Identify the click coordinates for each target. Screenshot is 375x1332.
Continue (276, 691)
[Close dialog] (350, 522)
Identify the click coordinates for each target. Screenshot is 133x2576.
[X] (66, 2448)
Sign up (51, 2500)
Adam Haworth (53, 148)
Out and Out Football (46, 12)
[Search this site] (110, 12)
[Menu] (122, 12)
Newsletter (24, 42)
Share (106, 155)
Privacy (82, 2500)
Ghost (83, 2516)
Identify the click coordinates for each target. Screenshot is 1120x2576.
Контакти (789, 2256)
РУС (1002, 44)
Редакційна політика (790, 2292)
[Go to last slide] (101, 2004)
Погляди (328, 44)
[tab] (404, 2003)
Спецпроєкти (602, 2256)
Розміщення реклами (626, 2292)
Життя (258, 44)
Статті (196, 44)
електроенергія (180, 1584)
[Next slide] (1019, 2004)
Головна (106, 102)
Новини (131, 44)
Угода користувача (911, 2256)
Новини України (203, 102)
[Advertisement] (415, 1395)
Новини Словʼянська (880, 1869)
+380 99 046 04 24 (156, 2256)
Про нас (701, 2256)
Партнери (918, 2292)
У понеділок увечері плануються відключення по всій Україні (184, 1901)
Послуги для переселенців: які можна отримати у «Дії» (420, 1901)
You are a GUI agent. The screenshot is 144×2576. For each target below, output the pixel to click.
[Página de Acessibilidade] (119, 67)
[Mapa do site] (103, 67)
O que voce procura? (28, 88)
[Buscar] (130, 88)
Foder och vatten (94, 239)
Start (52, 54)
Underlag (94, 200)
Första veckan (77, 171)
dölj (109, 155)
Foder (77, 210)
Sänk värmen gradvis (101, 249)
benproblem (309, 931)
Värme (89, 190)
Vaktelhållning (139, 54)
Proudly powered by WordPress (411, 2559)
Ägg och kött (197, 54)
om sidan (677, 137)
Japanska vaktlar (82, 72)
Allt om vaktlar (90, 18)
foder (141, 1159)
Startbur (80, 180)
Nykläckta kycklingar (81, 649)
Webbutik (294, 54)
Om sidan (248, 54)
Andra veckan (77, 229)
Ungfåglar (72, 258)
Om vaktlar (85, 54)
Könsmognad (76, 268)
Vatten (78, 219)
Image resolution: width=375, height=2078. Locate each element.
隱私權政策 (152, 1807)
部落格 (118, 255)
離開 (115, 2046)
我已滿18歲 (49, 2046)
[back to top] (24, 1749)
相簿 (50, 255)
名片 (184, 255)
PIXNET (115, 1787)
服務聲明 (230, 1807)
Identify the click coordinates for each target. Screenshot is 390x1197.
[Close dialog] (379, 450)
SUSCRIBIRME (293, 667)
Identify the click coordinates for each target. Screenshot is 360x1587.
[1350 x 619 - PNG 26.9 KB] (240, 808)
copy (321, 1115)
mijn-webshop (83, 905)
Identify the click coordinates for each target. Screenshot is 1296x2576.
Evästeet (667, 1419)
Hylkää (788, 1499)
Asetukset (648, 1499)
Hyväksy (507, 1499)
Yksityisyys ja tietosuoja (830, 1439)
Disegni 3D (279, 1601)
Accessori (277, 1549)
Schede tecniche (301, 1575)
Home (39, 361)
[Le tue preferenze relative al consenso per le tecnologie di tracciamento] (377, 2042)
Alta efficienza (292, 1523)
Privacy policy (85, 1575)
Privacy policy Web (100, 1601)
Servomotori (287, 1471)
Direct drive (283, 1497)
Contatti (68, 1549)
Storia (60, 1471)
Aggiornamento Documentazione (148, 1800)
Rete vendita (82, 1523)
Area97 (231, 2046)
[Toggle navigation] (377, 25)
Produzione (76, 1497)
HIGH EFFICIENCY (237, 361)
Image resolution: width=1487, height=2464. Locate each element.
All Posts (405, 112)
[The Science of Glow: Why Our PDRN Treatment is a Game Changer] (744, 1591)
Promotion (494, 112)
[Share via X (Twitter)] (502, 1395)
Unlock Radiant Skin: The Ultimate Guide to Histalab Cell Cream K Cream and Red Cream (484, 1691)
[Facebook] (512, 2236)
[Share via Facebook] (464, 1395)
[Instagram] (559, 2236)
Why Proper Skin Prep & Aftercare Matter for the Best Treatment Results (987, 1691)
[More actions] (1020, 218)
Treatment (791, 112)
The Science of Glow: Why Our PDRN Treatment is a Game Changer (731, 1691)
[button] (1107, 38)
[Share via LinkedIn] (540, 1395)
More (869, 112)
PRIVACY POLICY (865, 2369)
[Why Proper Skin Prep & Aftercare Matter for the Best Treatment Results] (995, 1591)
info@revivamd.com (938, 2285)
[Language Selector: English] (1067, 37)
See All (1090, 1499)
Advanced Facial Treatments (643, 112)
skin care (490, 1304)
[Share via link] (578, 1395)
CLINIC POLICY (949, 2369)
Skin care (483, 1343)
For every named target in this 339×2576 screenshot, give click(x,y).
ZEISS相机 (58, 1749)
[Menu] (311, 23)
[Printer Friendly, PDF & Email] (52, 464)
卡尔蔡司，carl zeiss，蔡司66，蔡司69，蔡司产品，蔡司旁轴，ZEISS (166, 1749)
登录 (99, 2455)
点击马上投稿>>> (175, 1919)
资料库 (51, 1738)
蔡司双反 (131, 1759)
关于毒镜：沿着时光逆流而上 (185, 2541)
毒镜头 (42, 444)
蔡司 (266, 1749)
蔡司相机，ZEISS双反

=-=-=

■ WORK TASK
Retype the entries above exactly, but only from the line containing "info@revivamd.com (938, 2285)" through the line containing "登录 (99, 2455)", both included.

■ EXERCISE SOLUTION
info@revivamd.com (938, 2285)
[Language Selector: English] (1067, 37)
See All (1090, 1499)
Advanced Facial Treatments (643, 112)
skin care (490, 1304)
[Share via link] (578, 1395)
CLINIC POLICY (949, 2369)
Skin care (483, 1343)
For every named target in this 339×2576 screenshot, give click(x,y).
ZEISS相机 (58, 1749)
[Menu] (311, 23)
[Printer Friendly, PDF & Email] (52, 464)
卡尔蔡司，carl zeiss，蔡司66，蔡司69，蔡司产品，蔡司旁轴，ZEISS (166, 1749)
登录 (99, 2455)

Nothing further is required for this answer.